> _Task item_: Skip the pictures and repeat each line of the data exactly.

[Records from a collection]
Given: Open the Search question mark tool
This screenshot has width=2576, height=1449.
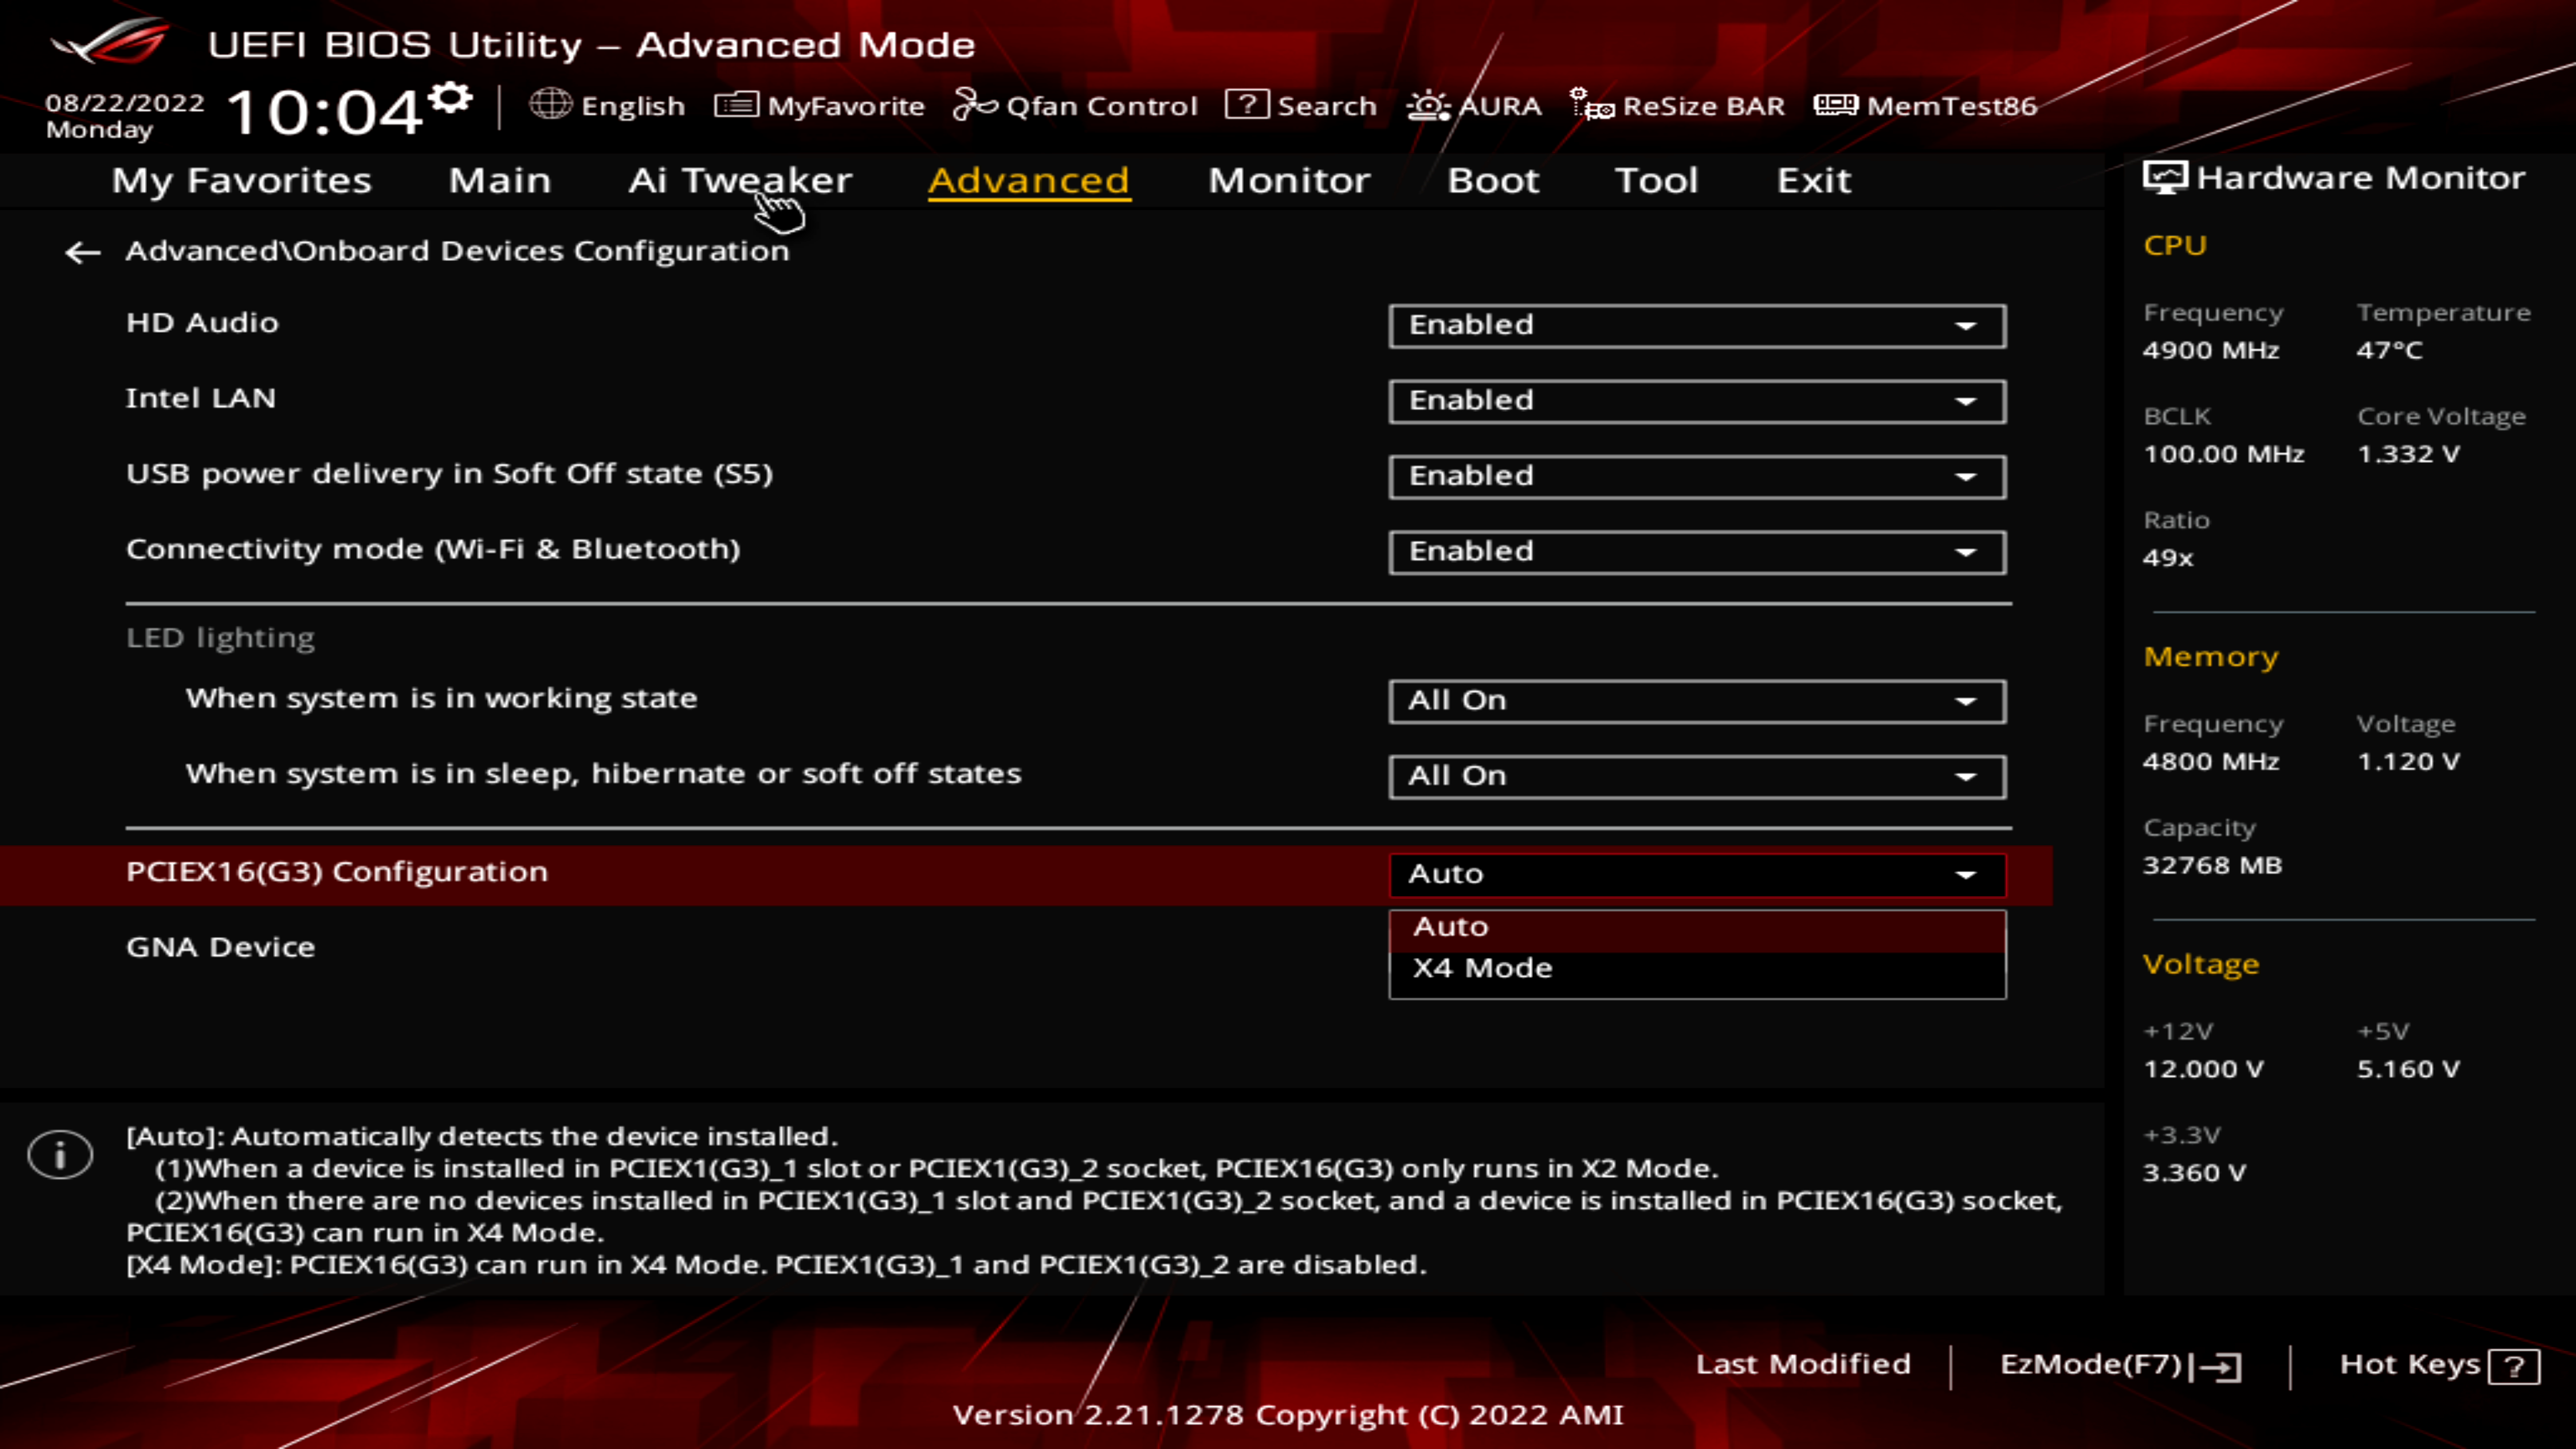Looking at the screenshot, I should coord(1246,104).
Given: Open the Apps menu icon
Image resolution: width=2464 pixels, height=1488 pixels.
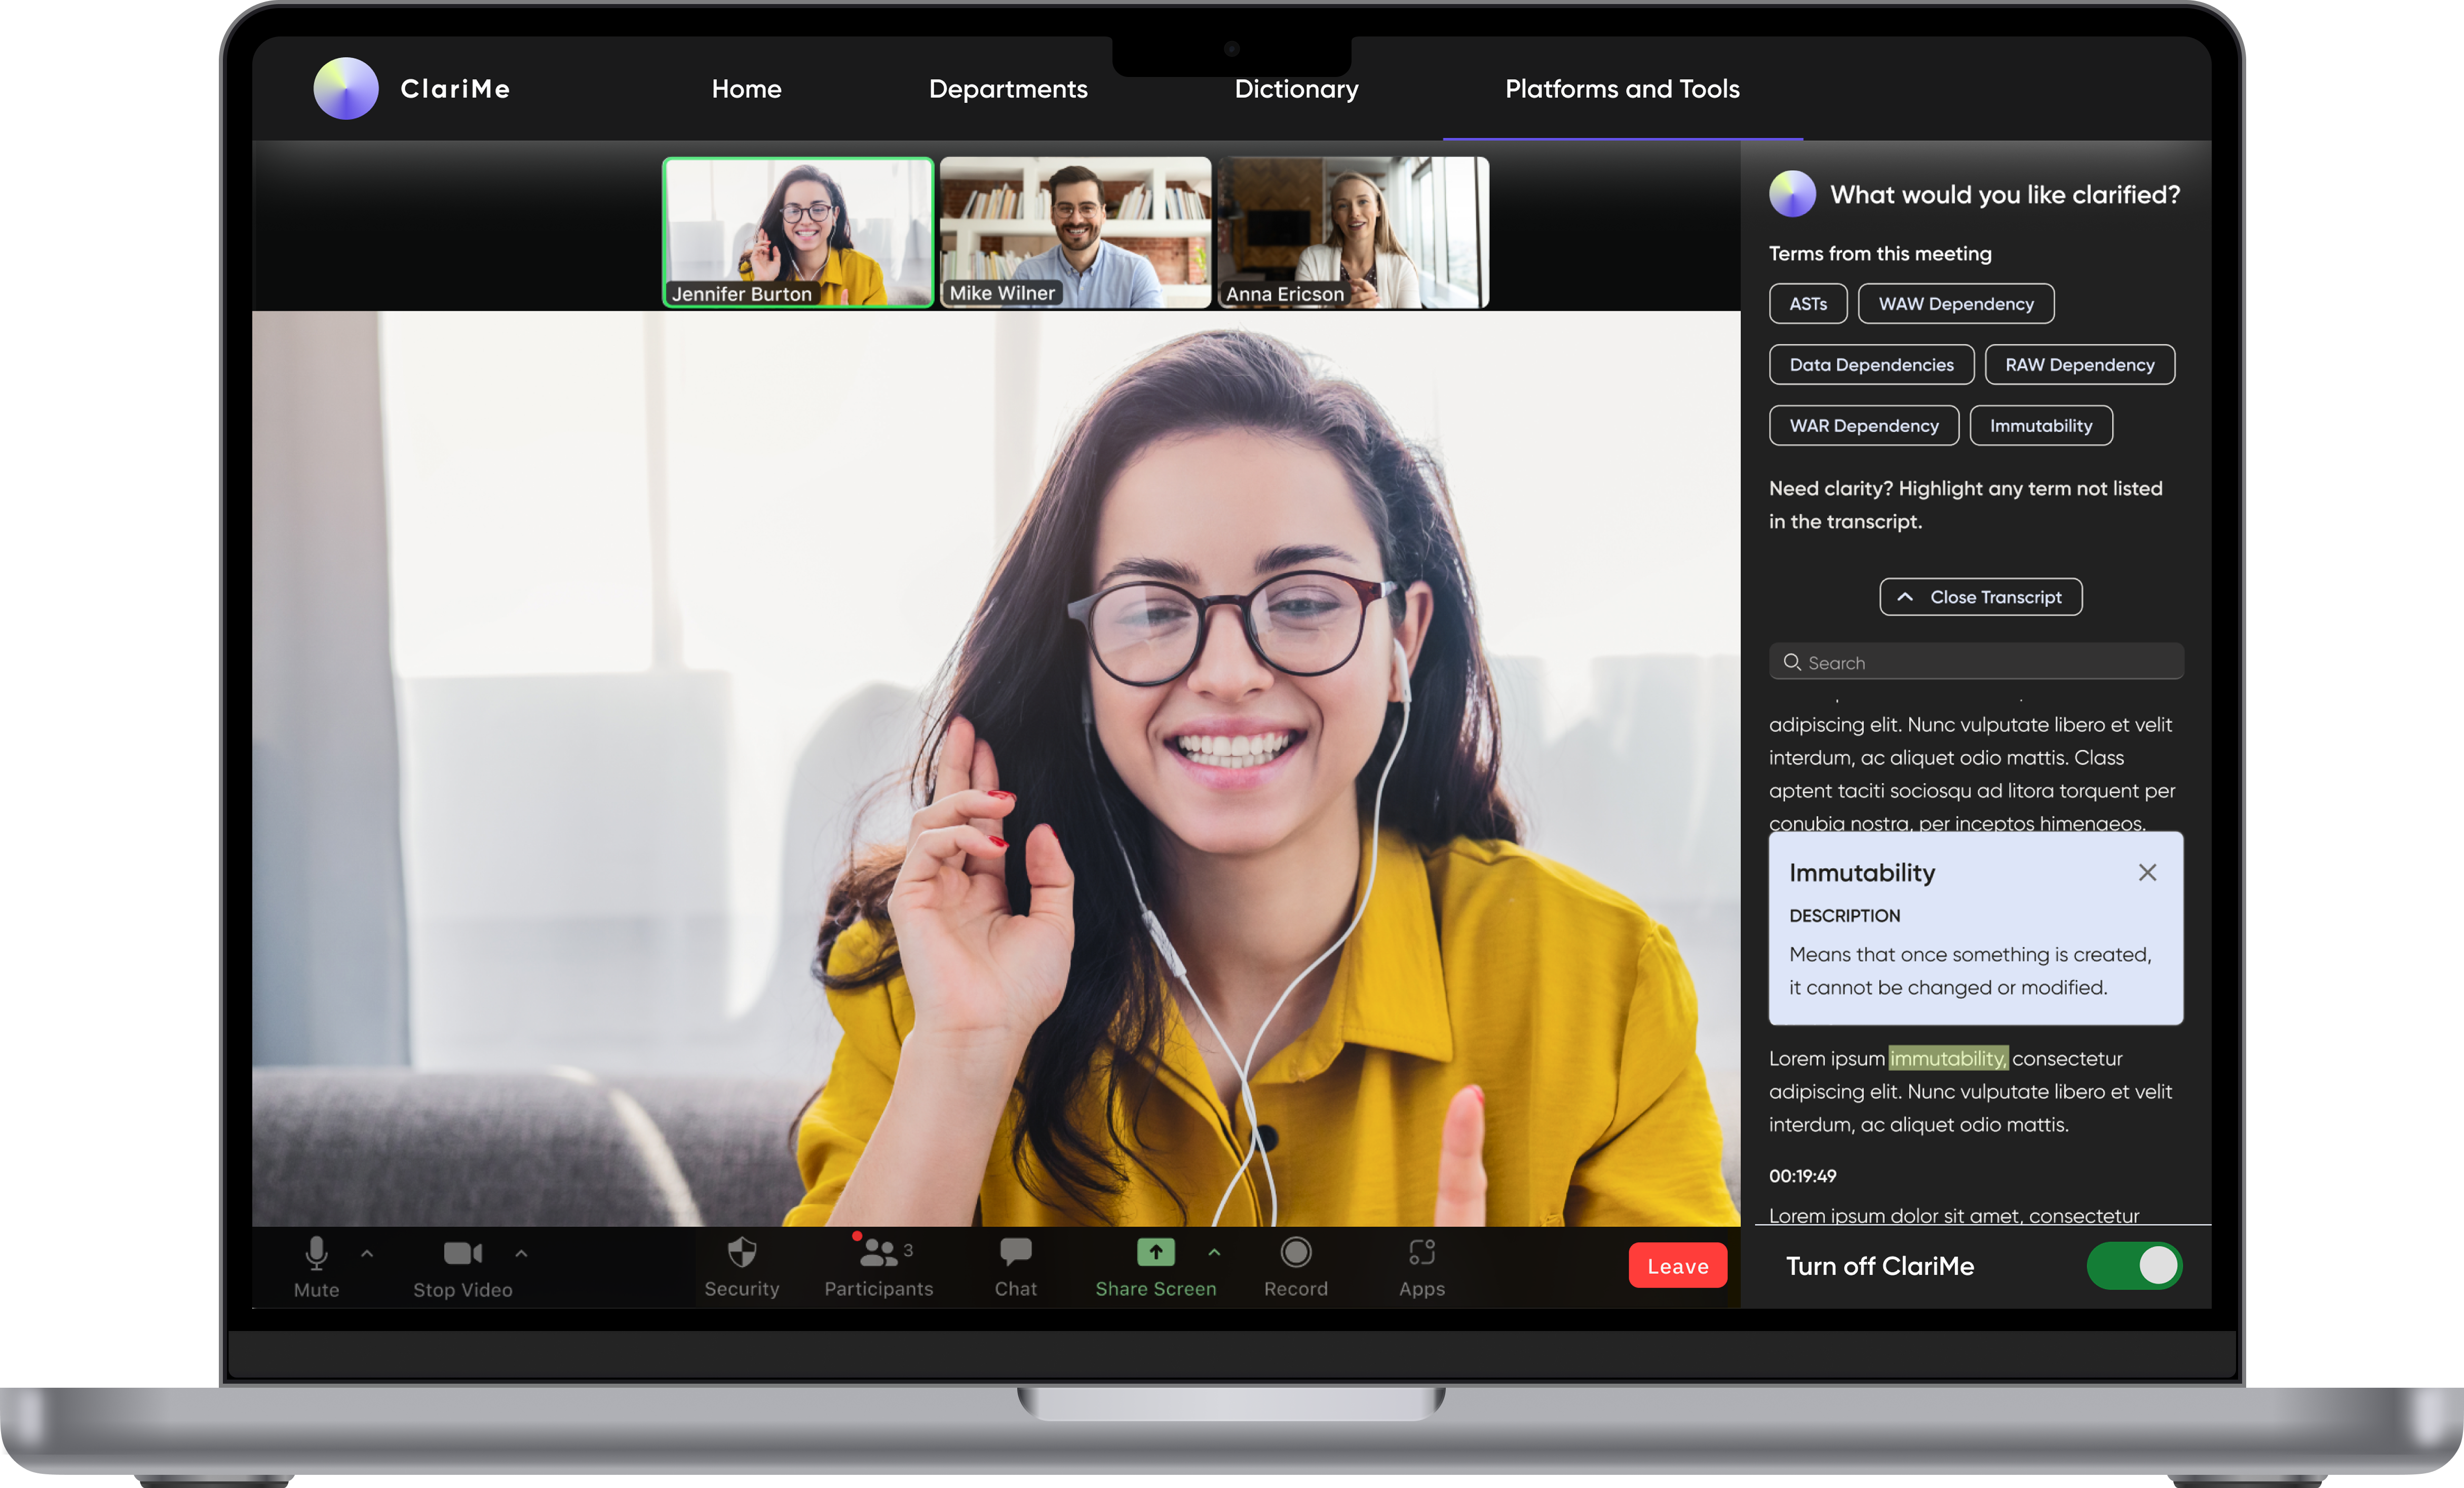Looking at the screenshot, I should pos(1421,1265).
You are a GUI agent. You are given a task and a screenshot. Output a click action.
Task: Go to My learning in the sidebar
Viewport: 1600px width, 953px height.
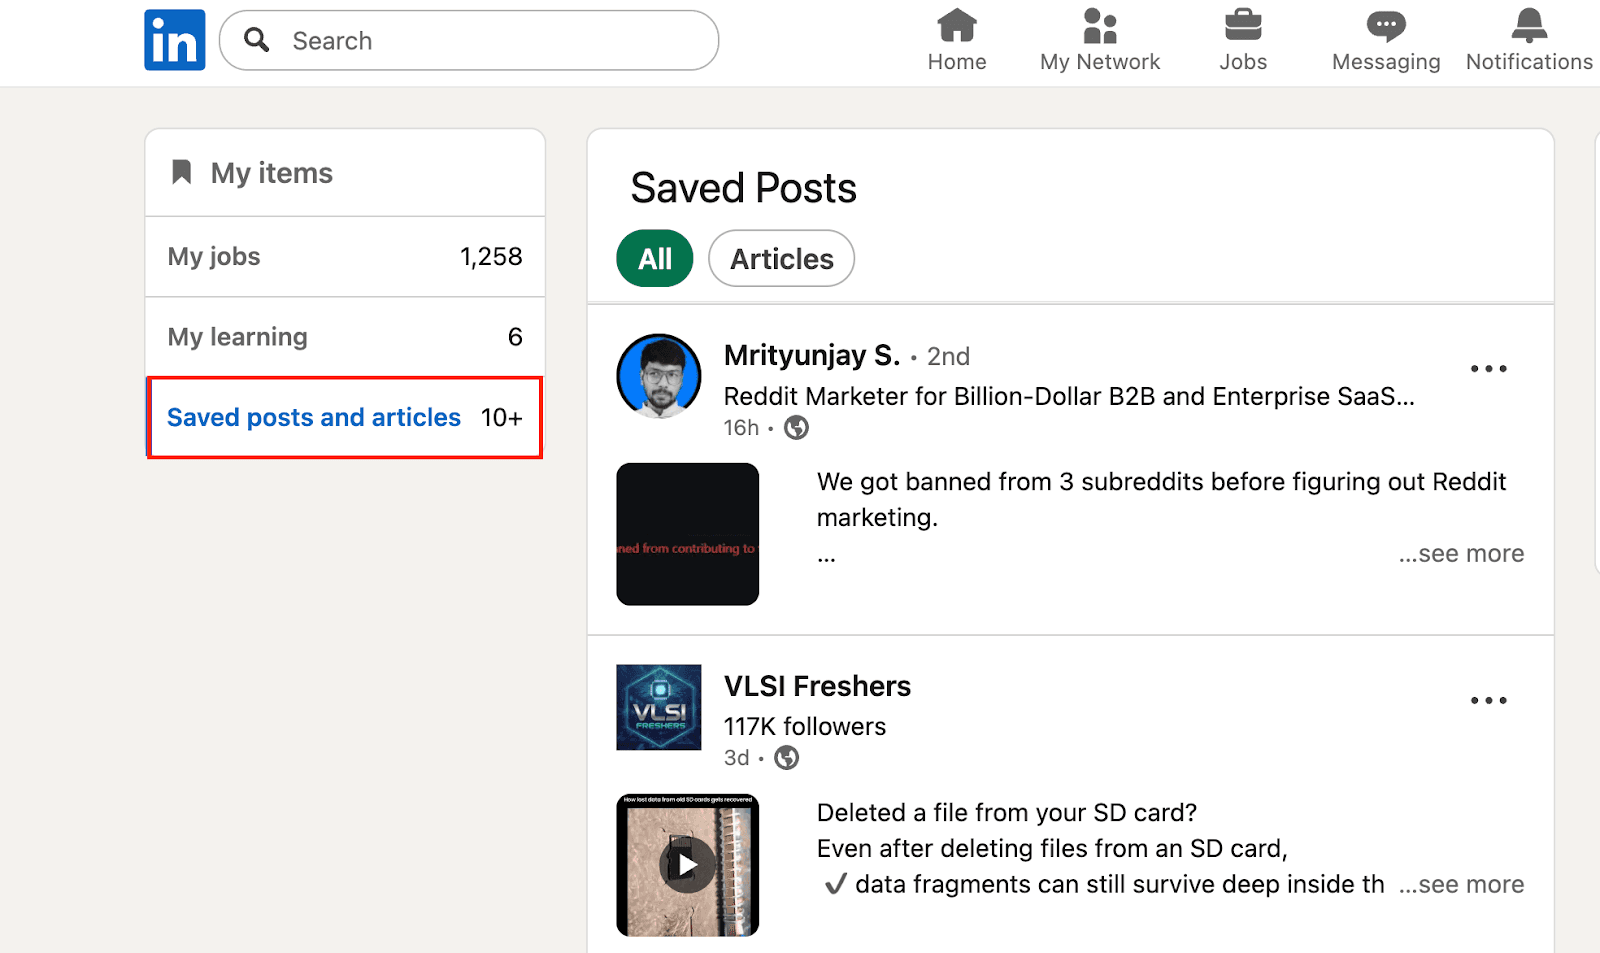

> _Expected answer_:
Given: Open the Search question mark tool
This screenshot has width=2576, height=1449.
Looking at the screenshot, I should coord(1246,104).
Given: Open the Apps menu icon
Image resolution: width=2464 pixels, height=1488 pixels.
Looking at the screenshot, I should pos(1421,1265).
You are a GUI agent. You are given a task and a screenshot. Output a click action.
Task: Go to My learning in the sidebar
Viewport: 1600px width, 953px height.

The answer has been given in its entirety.